© JUNGE FREIHEIT Verlag GmbH & Co.  www.jungefreiheit.de  41/08 03. Oktober 2008

Frisch gepresst

Der Gast, der bleibt. "Hartnäckige Versäumisse" haben nach dem "Zustrom" vorwiegend türkischer "Gastarbeiter" zwischen 1965 und 1980 eine "gewaltige Zuwanderungswelle zur Folge gehabt". "Was dann nahezu unkontrolliert und in philantropischer Furcht vor dem Stempel 'Ausländerfeindlichkeit' nachströmte, waren Millionen aus einer gänzlich anderen Kultur, die in nichts den völlig berechtigten Eigennutzinteressen des Aufnahmelandes entsprachen, ohne jede Qualifikation waren und nur bedingt integrationsfähig und -willig. Und dazu gewaltige Belastungen der Sozialkasse." Diese eher kühle Beschreibung eines Prozesses ist nicht "rechtsradikalen" Pamphleten entnommen, sondern einer Rede des patentierten Gutmenschen Ralph Giordano, die er auf der Kundgebung gegen den Bau einer Großmoschee am 11. September 2007 halten wollte, die aber aus "Sicherheitsgründen" abgesagt werden mußte. Was Giordano anprangert, ist freilich erst die Stufe zwei unserer Selbstauflösung. Deren Ursprünge liegen, wie die Karlsruher Sozialhistorikerin Heike Knortz in einer aktengestützten Studie nachweist, auch nicht in der profitgierigen Suche westdeutschen Kapitals nach billigen Arbeitskräften, sondern in Initiativen süd­europäischer Regierungen - denen sich Türken, Tunesier und Marokkaner anschlossen -, die hofften, ihre Arbeitsmarkt- und demographischen Probleme mit Bonner Hilfe zu lösen.
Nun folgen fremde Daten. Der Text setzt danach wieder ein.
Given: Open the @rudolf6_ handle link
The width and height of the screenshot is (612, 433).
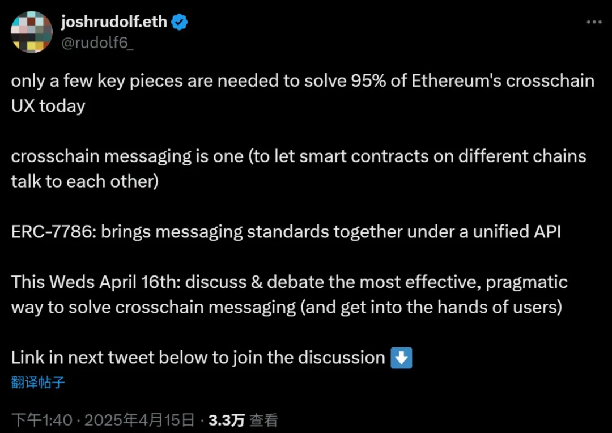Looking at the screenshot, I should pos(97,44).
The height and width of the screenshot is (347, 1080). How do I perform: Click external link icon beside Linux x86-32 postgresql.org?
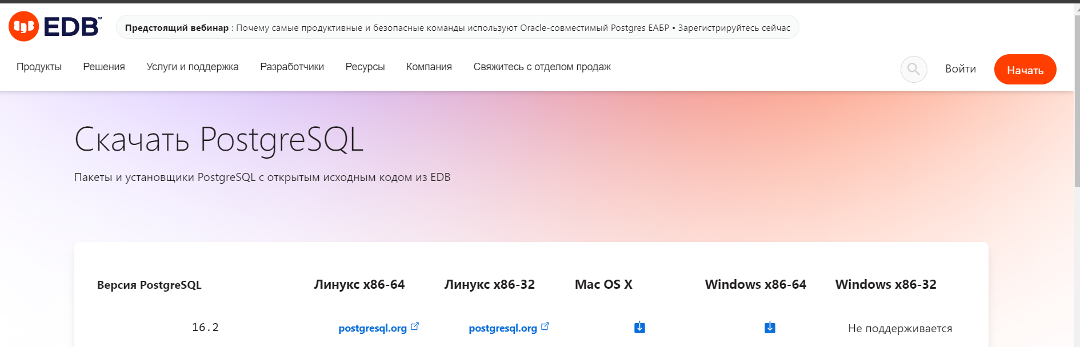click(x=545, y=326)
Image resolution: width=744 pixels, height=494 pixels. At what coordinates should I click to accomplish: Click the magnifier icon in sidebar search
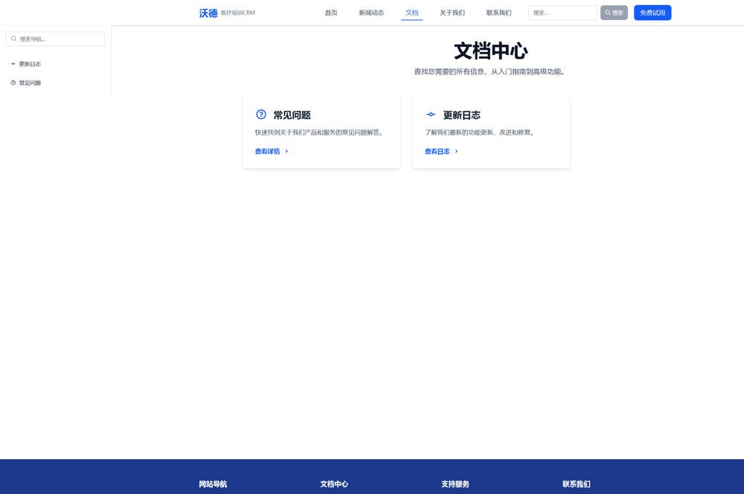(13, 39)
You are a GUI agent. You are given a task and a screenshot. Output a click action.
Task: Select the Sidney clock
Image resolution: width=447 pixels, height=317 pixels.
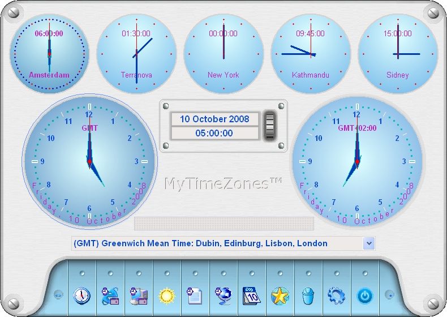coord(398,53)
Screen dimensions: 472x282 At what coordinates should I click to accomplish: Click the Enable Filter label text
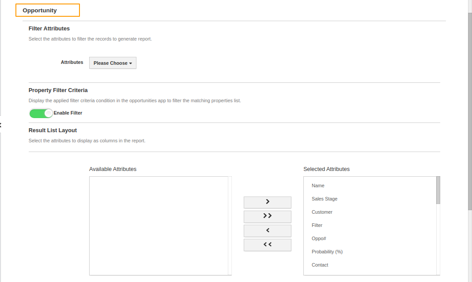(x=68, y=113)
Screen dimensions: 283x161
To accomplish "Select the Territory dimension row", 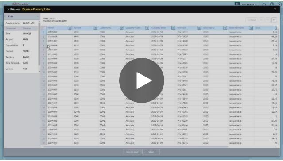I will (21, 57).
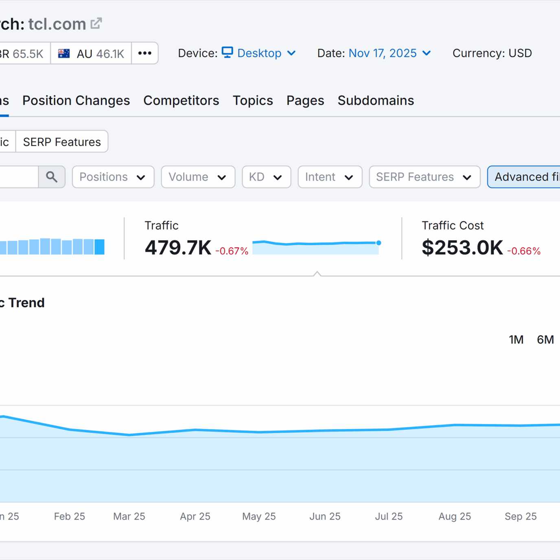The width and height of the screenshot is (560, 560).
Task: Open tcl.com external link icon
Action: click(96, 24)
Um die Nato-Südflanke nicht zu gefährden, machte Bonn das Tor auf. Und versäumte gleichzeitig, die Weichen für ein "stärker technikinduziertes Wachstum" zu stellen. Aber das nimmt sich rückblickend heute eher wie der Kollateralschaden einer singulären Katastrophenpolitik aus (Diplomatische Tauschgeschäfte. "Gastarbeiter" in der westdeutschen Diplomatie und Beschäftigungspolitik 1953-1973. Böhlau Verlag, Köln 2008, broschiert, 248 Seiten, 32,90 Euro).

 

Spekulanten. Unter dem Pseudo­nym "City Boy" hat der zuletzt bei der Investmentbank Dresdner Kleinwort tätige Analyst Geraint Anderson die Erfahrungen seiner Londoner Spekulantenjahre zu Papier gebracht (Beer and Loath­ing in the Square Mile. Headline, London 2008, 320 Seiten, 23,73 Euro) - und zu einem so äußerst glücklichen Moment auf den Markt geworfen, daß schon 20.000 Stück verkauft sind. Wer schon immer wähnte, daß London und New York als Pfeiler des Weltfinanzsystems Spielcasinos oder Narrenhäusern gleichen, darf sich bestätigt fühlen, wenn Anderson, freilich, aufs Ganze gesehen, recht karge und sorgfältig anonymisierte Einblicke in den Alltag seiner habgierigen, korrupten, rauschgiftsüchtigen, sexbesessenen, aber stets korrekt gewandeten Truppe gibt, die sich vor allem durch eine jede Vorstellungskraft übersteigende Dummheit für ihre "Jobs" qualifiziert zu haben scheint.